Gli attacchi di panico sono prevedibili (e prevenibili)?
La sensazione che gli attacchi di panico arrivino a volte come fulmini a ciel sereno, senza alcun preavviso, non corrisponderebbe alla realtà: uno studio pubblicato su Biological Psychiatry rivela che sarebbe possibile prevedere l’insorgenza dei singoli attacchi di panico in base a modificazioni fisiologiche misurabili già 60-70 minuti prima della loro manifestazione, modificazioni che iniziano con l’accelerazione della frequenza respiratoria seguita da un periodo di alterazione dei parametri cardiorespiratori.
I ricercatori hanno monitorato un gruppo di persone che soffrono di attacchi di panico mediante la misurazione di una serie di parametri psicofisiologici (frequenza cardiaca, frequenza e volume respiratorio, quantità di CO2 nell’aria espirata, conduttanza cutanea - legata all’umidità della pelle e quindi alla sudorazione) e hanno così scoperto che già un’ora prima dell’esordio del panico sono riscontrabili importanti alterazioni dei parametri psicofisiologici (”instabilità cardiorespiratoria”). Dallo studio emerge anche che diverse tipologie di attivazione neurovegetativa corrispondono a differenti sintomi soggettivamente percepiti: la percezione di agitazione e perdita di controllo colpisce in particolare i soggetti che sviluppano tachicardia, mentre i valori più alti di CO2 nell’aria espirata sono correlati alla paura di morire e ai dolori al petto.
L’attacco di panico vissuto come improvviso e imprevedibile, che sopraggiunge quando non si individuano elementi esterni o sensazioni interne che lo scatenano, è quindi in realtà preceduto da segnali d’allarme che gli strumenti rilevano, ma che il paziente non percepisce a livello cosciente. L’analisi dei dati raccolti dimostrerebbe che l’attacco di panico vero e proprio è preceduto da attacchi parziali, corrispondenti alle fluttuazioni dei parametri cardiorespiratori che precedono la crisi: solo i soggetti più sensibili li percepiscono e li elaborano formulando un pensiero premonitore sul successivo presentarsi dell’attacco vero e proprio. Dal momento che le modificazioni misurate non sono per lo più soggettivamente percepibili non è possibile utilizzare questa scoperta per addestrare chi soffre di attacchi di panico a riconoscerne i segni premonitori, ma sarebbe comunque controproducente che queste persone rivolgessero l’attenzione al proprio corpo e ai segnali di malessere ancor più di quello che già fanno spontaneamente, tanto più che è proprio questa eccessiva attenzione ad innescare a volte le crisi.
L’aspetto importante per la clinica (e per la futura ricerca) è che, se i parametri psicofisiologici sono sempre alterati prima di una crisi, l’attivazione che precede gli attacchi di panico può essere contenuta attraverso l’impiego di tecniche di rilassamento e autodistensione come il Training Autogeno, che abbattono l’eccessiva carica emotiva che accompagna quotidianamente chi soffre di ansia con l’obiettivo di prevenire gli attacchi e ridurne numero e intensità.

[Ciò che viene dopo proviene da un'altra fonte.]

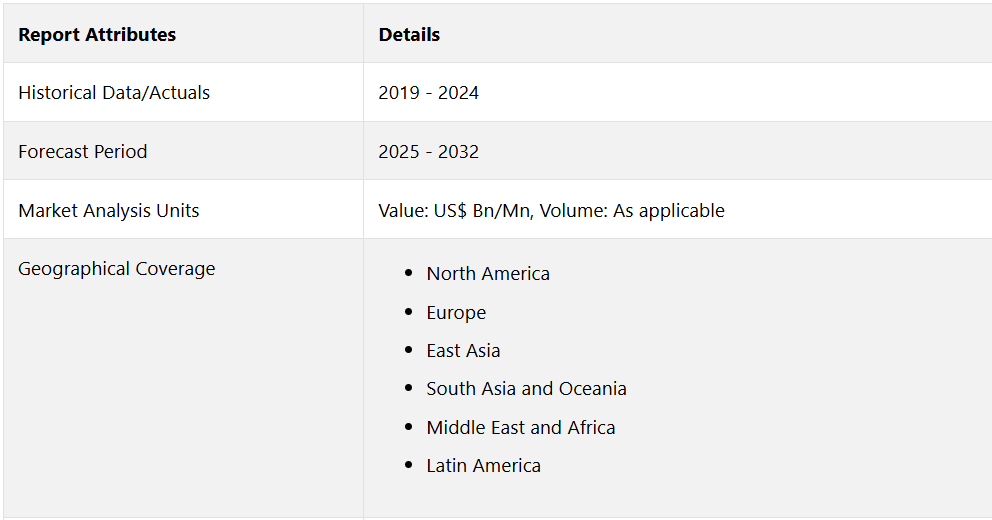The width and height of the screenshot is (992, 520).
Task: Click the Report Attributes column header
Action: tap(97, 34)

L’impiego di queste tecniche nel corso o ad integrazione di un trattamento psicoterapeutico può quindi costituire un utile strumento per intervenire direttamente sulle alterazioni psicofisiologiche che precedono il panico: ricorrere a queste tecniche permette a chi identifica tali alterazioni (e “sente” che sta per arrivare un attacco) di interrompere l’escalation e ritornare ad uno stato di quiete sia fisica sia mentale, ma consente anche ai pazienti che non sentono alcuna avvisaglia di rimodulare l’attivazione riportando i valori ai livelli fisiologici a scopo preventivo.